Croulant sous les dettes et subissant les conséquences de la guerre sur le marché mondial, Walt Disney va se retrouver avec un problème encore plus grave sur le dos, son propre studio commence à se retourner contre lui. Durant l'été 1941, Une partie importante des animateurs commence une grève de plusieurs semaines reprochant notamment à leur patron de ne pas avoir respecté ses promesses de paiement (entre autres bien sûr, les raisons de ces protestations restent assez floues encore aujourd'hui). C'est la goutte d'eau qui fait déborder le vase.
Roy Disney, qui gère alors l'empire financier de Walt Disney Productions, pousse son frère à partir loin de Burbank pour s'éloigner des tensions qui règnent au sein de son personnel. L'occasion va être idéale pour partir dans le Sud puisque le gouvernement américain va demander à Walt Disney de participer à la défense des valeurs américaines en Amérique latine de peur que le nazisme ne se répande sur le continent.
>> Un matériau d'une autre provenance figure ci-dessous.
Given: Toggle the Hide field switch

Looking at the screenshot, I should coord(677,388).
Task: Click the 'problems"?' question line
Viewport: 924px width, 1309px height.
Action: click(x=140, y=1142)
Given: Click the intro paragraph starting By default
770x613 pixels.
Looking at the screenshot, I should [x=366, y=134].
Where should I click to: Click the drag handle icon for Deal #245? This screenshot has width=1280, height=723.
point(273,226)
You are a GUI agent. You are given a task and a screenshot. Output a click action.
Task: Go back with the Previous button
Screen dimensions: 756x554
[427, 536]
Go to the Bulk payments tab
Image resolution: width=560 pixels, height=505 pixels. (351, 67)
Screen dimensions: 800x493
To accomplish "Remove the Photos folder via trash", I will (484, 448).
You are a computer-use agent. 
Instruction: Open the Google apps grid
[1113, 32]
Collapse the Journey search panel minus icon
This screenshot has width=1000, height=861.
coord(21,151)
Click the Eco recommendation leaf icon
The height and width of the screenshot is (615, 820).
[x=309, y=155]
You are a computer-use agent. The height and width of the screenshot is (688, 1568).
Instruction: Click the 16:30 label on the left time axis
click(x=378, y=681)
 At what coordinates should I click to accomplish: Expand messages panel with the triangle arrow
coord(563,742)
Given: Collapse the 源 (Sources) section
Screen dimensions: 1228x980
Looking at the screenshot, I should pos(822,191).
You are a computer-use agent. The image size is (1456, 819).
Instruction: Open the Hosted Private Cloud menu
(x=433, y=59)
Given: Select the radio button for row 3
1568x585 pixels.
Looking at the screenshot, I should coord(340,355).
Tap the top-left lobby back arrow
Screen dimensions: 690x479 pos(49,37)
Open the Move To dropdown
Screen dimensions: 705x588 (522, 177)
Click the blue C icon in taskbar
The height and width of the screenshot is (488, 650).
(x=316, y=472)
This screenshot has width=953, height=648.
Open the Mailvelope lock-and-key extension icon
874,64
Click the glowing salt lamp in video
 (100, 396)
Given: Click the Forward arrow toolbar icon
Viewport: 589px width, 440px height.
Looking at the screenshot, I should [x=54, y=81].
Grâce à des aides financières et entouré de plusieurs animateurs pour son voyage ainsi qu'une caméra embarquée, Walt Disney s'envole vers l'Amérique du Sud où il compte continuer à produire des courts-métrages pour le cinéma, son studio ne devant pas montrer un signe de relâchement par crainte de s'éteindre alors qu'il vient juste de connaître la gloire quelques années plus tôt. L'inspiration va venir au fil de la visite.
4 courts-métrages vont finalement voir le jour après des arrêts au Chili, en Argentine et au Brésil que Walt Disney va décider de compiler en un seul film pour le sortir sur grand écran. Saludos Amigos devient le premier Classique Disney à mélanger images réelles et animation et pour une durée de seulement 42 minutes, nous rappelant à quel point cette sortie n'est qu'un moyen de gagner du temps en attendant de trouver la bonne idée pour un prochain grand film et surtout de renflouer les caisses.
Le spectateur lambda habitué aux Classiques avec une histoire concrète est alors désarçonné devant cette narration décousue. À part pour ses quelques jolis passages animés, seuls les fans suivant l'actualité Disney régulièrement (dont principalement les courts-métrages) arriveront à trouver un vrai intérêt à Saludos Amigos en-dehors de sa valeur historique. À la limite pourra-t-on apprécier la "confidence" des animateurs montrant avant même les courts-métrages comment ils en sont venus à créer tel personnage ou tel décor.
Lake Titica et El Gaucho Goofy sont des représentations parfaites de l'exploitation des cartoons centrés sur Donald et Dingo. L'un profite de la perte de patience habituelle du canard faisant tout son succès et l'autre s'inspire des "How to..." où Dingo est le pantin du narrateur devant éduquer son public. Pedro est assez mignon mais n'égale pas les cartoons "spéciaux" du même genre tandis que Aquarela Do Brasil vaut surtout le coup d'oeil pour l'apparition de José Carioca, personnage qui gagnera en popularité dans le monde de la bande dessinée.
Petit Disney sans prétention, Saludos Amigos rencontrera pourtant le succès grâce aux faibles coûts de production et les recettes importantes en Amérique latine, le portrait brossé du pays par les équipes étant très positif. Walt Disney est rassuré par cette petite expérience qui ne va pas s'arrêter là. D'autres films de ce genre sont à prévoir.